Concerns & Curiosities Expressed By Parents

When Did My Child Get An Ear Infection?

A baby ear infection starts when viruses or bacteria grow behind the eardrum in an area called the middle ear. These infectious agents can travel to the area of the middle ear after your child has been sick with a cold or throat infection. If there is fluid/mucus congestion behind the eardrum, it makes it conducive for infections to take place.

When Will My Child Feel Better After An Ear Infection?
While a bacterial ear infection begins to improve within 1-2 days of being on antibiotics, a viral ear infection may take a few days to resolve. Once the infection is gone, it will take longer for your child’s body to drain the fluid and mucus from behind the ear. This can take anywhere from 3 to 6 weeks. Kids are usually back to being their normal selves in these latter weeks after the infectious agents are gone from their body.
How Long Will My Child Have To Take Antibiotics For An Ear Infection?
If your child is prescribed antibiotics for treatment of an ear infection, it is very important to complete the entire course as prescribed. Most antibiotic courses are 10 days in duration. There are some courses that are only for 5 or 7 days. Your doctor will decide which antibiotic is best for your child given their symptoms, history of what has been going on during this illness and frequency of ear infections in the past.
What Can I Do At Home To Help My Child Feel Better Now?

Symptomatic relief can range from using Tylenol or Ibuprofen if your child is old enough to using warm compresses on the ear and adjusting the position in which kids sleep. It might also involve modifications on how your child drinks from their bottle. Our BabiesMD Pediatricians are experts in talking through the different avenues of treatment to help you and your baby get rest at night again.

Can I Help My Child Prevent Getting An Ear Infection? 

Some children may be more prone to getting ear infections because of the anatomy of their facial bones or because of recurrent mucus congestion behind the eardrums that can attract bacteria & viruses. However, there are a few things that might reduce their risk of getting ear infections.
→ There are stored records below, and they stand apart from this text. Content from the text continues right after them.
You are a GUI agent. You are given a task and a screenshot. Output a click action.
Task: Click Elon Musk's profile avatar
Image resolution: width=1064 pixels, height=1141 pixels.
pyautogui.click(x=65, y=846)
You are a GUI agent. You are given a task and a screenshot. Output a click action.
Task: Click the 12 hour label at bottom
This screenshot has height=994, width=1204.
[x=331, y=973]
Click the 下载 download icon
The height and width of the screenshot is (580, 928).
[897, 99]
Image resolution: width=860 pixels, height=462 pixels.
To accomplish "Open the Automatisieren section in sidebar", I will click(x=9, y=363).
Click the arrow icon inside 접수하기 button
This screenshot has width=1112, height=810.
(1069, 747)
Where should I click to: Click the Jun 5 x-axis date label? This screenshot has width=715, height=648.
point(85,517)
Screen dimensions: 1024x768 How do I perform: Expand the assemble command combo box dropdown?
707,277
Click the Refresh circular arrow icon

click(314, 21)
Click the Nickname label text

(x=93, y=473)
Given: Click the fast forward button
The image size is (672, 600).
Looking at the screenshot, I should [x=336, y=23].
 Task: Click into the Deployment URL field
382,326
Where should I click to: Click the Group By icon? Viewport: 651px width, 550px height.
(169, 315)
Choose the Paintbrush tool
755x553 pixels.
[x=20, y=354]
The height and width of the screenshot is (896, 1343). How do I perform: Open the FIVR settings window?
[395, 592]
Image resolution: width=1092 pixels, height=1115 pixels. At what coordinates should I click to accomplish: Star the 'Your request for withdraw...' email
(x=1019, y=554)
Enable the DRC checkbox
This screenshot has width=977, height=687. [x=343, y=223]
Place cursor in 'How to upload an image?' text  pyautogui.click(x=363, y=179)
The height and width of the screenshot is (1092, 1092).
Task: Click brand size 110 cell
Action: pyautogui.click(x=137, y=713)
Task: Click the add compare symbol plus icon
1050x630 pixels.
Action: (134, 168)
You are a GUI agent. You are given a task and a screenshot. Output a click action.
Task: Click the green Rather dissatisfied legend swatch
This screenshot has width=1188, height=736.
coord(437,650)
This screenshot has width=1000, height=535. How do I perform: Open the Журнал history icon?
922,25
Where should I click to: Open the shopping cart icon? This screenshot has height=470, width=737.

1) Make sure your kids get their Flu & Prevnar vaccinations as recommended.

2) Breastfeed your infant to protect against ear infections.

3) Never lay babies flat when they’re taking a bottle or breastfeeding.

4) Avoid second-hand smoke exposure for your kids.

5) Reduce exposure to other children/people who have upper respiratory infections.

Are Ear Infections More Common In Babies & Toddlers?

Because infants have small necks, their eustachian tubes are more horizontal and have a harder time draining fluid and mucus from behind the eardrum. Additionally, infants are often in a laying down position which makes it hard for gravity to help drain fluid from behind their ears. Instead, backflow of breastmilk/formula into the eustachian tube can create moisture behind the middle ear. On top of all this, infants’ immune systems are still young and learning. Exposure to viruses and bacteria cause more infections than in older kids until their body learns to fight them off more effectively.

In Conclusion

Ear Infections can be very uncomfortable and painful for kids, especially for young kids who are not able to express what they’re feeling. At BabiesMD, we take pride in listening to parents, thoroughly evaluating our patients, and helping families get to the right diagnosis, management, and treatment for their kid.